* _YOUR ASSIGNMENT_:
In the project summary on hybrid photoelectrodes, what materials are the HyPhoCO photocathodes for CO2 reduction to be based on?

#### EXERCISE PASSAGE

Organic/Inorganic Hybrid Photoelectrodes for sustainable CO2 reduction

This Marie Skłodowska Curie Action (MSCA) is titled “Organic/Inorganic Hybrid Photoelectrodes for sustainable CO2 reduction”. As detailed in the DoA, HyPhoCO aims at the bottom-up development of robust, high-performance photocathodes for CO2 reduction, based on abundant and non-toxic conjugated porous polymer (CPP) and CPP/Cu-oxides hybrid materials. Using a fundamental research approach, the design of CO2 reduction photocathodes has been based on a thorough investigation of the electronic structure and charge transfer dynamics of the PEC CO2 reduction process. This major goal was proposed to be addressed by completing three specific: (1) design, synthesis and preparation of CPP and CPP/Cu-oxides hybrid photoelectrodes for optimum PEC CO2 reduction; (2) development of comprehensive descriptions of structure-performance relationships for CPPs and hybrid CO2 reduction photoelectrodes. (3) Assignment of overall efficiencies for CO2 reduction photoelectrochemical cells based on optimum CPP and hybrid photocathode.

########
#### DATASET ENTRIES

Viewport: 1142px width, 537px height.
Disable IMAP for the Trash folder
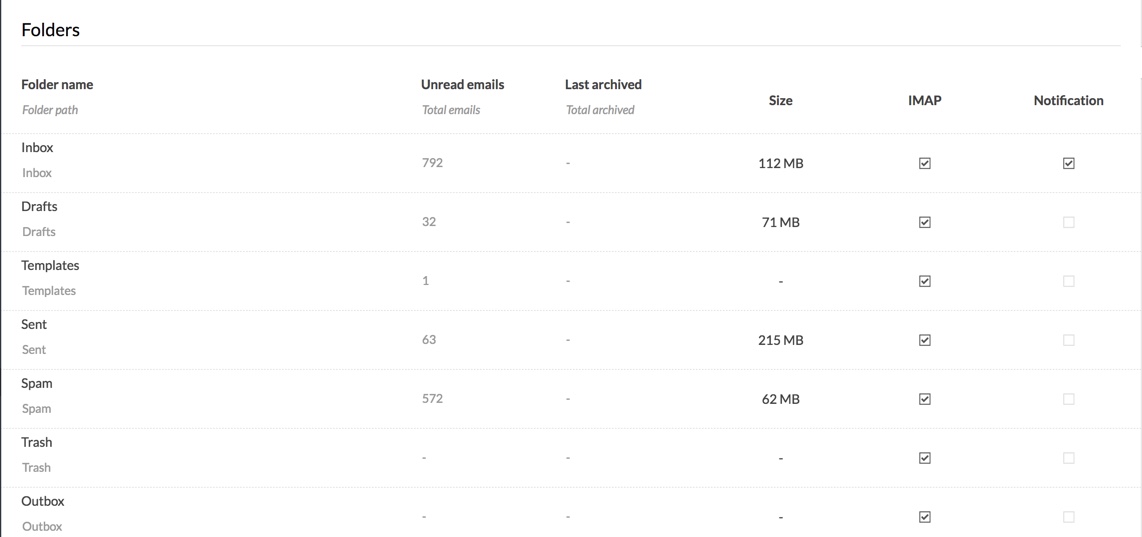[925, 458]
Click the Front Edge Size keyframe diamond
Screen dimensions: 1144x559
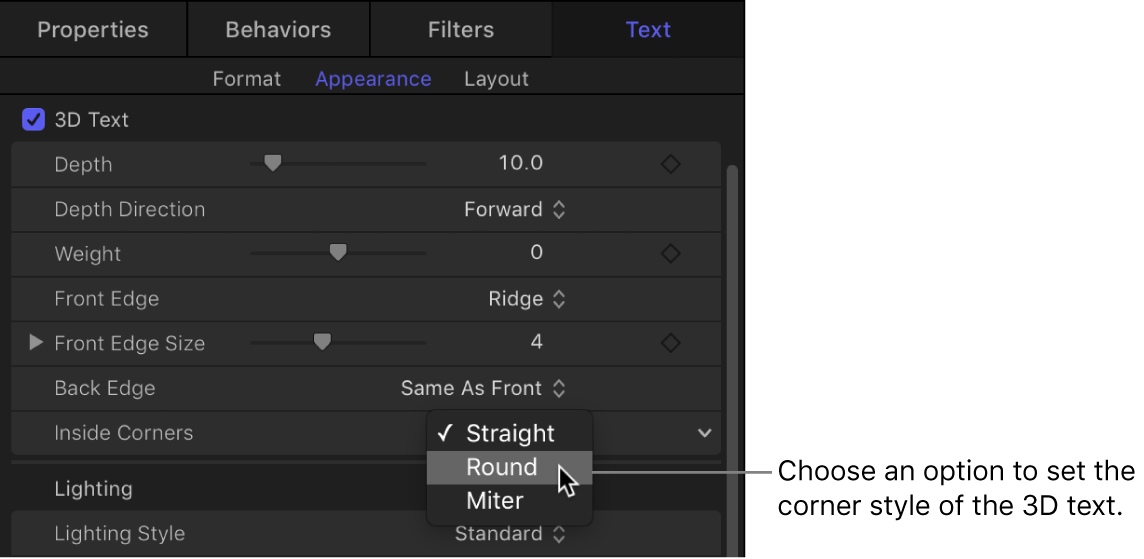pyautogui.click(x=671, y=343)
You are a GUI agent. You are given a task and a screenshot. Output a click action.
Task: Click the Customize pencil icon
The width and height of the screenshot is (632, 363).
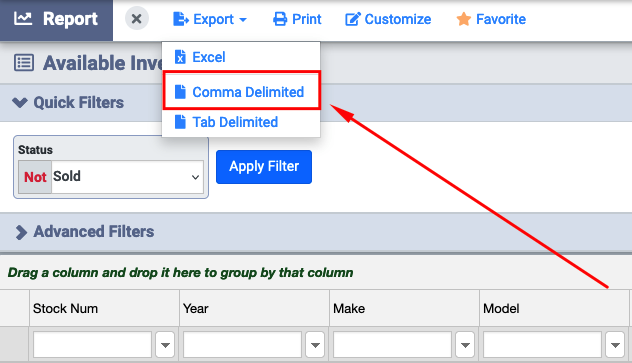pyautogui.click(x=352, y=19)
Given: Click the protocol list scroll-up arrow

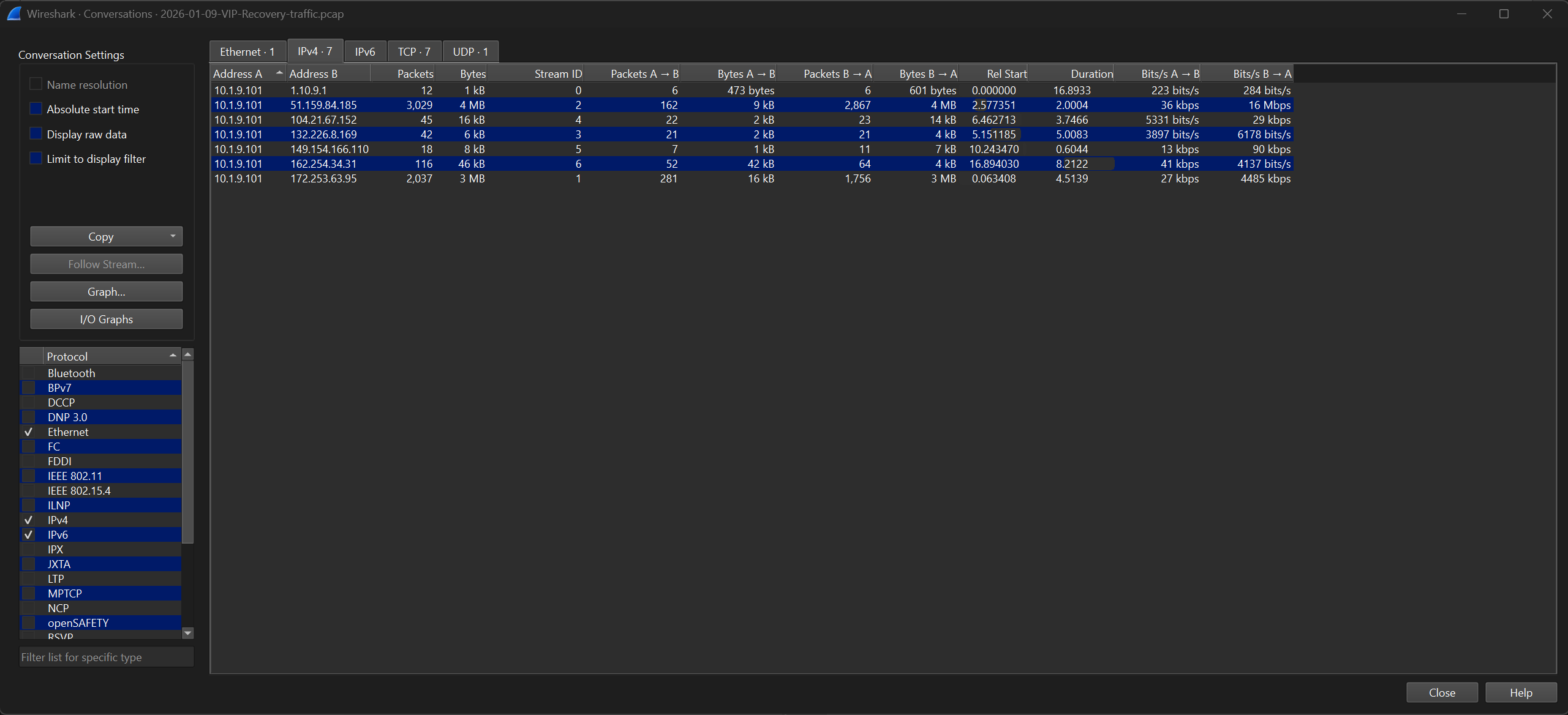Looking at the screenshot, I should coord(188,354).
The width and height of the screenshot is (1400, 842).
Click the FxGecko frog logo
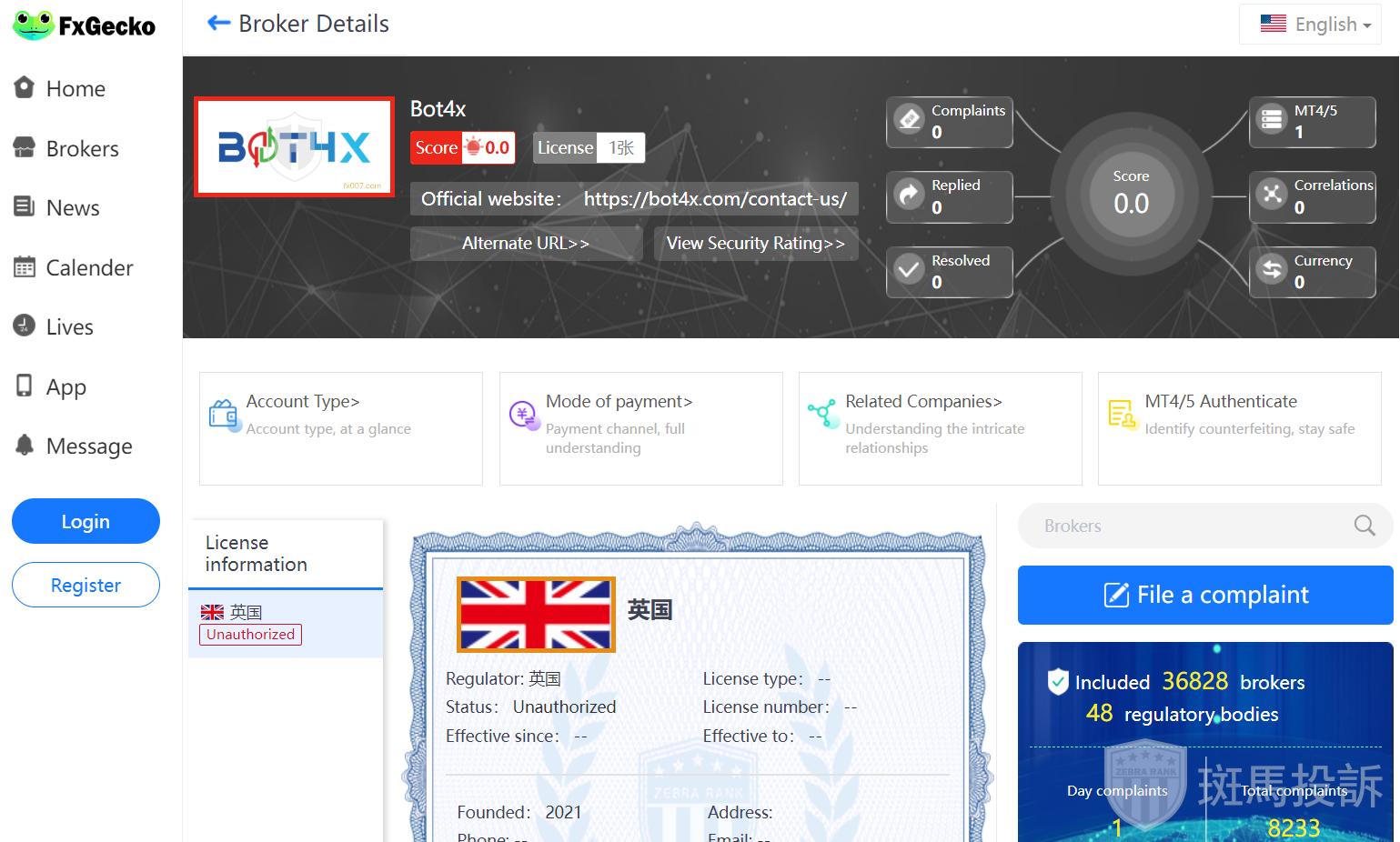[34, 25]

########

* _YOUR RESPONSE_:
They are to be based on abundant and non-toxic conjugated porous polymer (CPP) and CPP/Cu-oxides hybrid materials.